- Excerpt to read:

Tutorial walkthrough (https://medium.freecodecamp.org/sqlalchemy-makes-etl-magically-easy-ab2bd0df928)

#### Install SQLalchemy

`$ pip install sqlalchemy`

### Defininig Schema

database schema defines the structure of a dabase system
- tables
- columns
- fields
- the relationships between them

Schemas can be defined in raw SQL, or through the use of SQLAlchemy's ORM feature

* * * *

#### (1) Import SQLAlchemy

In [1]:
from sqlalchemy import *
from sqlalchemy.ext.declarative import declarative_base
from sqlalchemy.orm import sessionmaker
from sqlalchemy.sql import *


import pickle

#### (2) Connect to database

For engine configuration for different Database, check the link below  
<http://docs.sqlalchemy.org/en/latest/core/engines.html>

In [2]:
pw = pickle.load(open("sqlalchemy_mysql_pw.pickle", "rb"))

In [3]:
engine = create_engine("mysql+mysqldb://root:" + pw + "@52.78.44.120/test_alchemy")

#### (3) Define table classes

- format --> `<ColumnName> = Column(type)`

`type` is a data type *such as Interger, String, Datetime and so on.  
Use `primary_key=True` to denote columns which will be used as primary keys

In [4]:
Base = declarative_base()

Saved entries

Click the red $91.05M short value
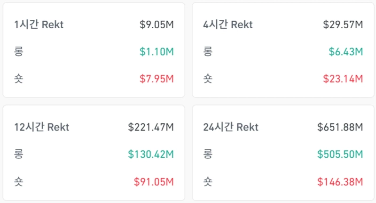 154,181
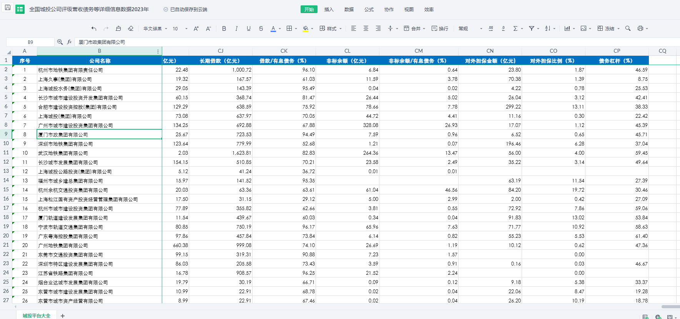
Task: Toggle italic formatting
Action: click(236, 28)
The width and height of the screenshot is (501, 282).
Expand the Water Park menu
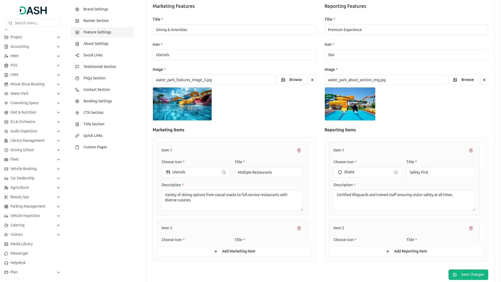(58, 94)
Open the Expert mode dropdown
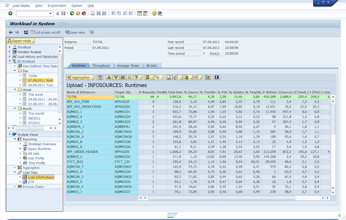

- To do: Could you duplicate the SQLAlchemy tutorial above between "#### (3) Define" and "Base = declarative_base()", inclusive?

- Task output:
#### (3) Define table classes

- format --> `<ColumnName> = Column(type)`

`type` is a data type *such as Interger, String, Datetime and so on.  
Use `primary_key=True` to denote columns which will be used as primary keys

In [4]:
Base = declarative_base()